§ **Extracted records**:
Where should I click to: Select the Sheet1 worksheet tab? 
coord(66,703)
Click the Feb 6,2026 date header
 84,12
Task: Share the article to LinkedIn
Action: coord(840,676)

§ **Task instructions**: Copy every one of the records above word for word.

§ **Solved exercise**:
Where should I click to: Select the Sheet1 worksheet tab? 
coord(66,703)
Click the Feb 6,2026 date header
 84,12
Task: Share the article to LinkedIn
Action: coord(840,676)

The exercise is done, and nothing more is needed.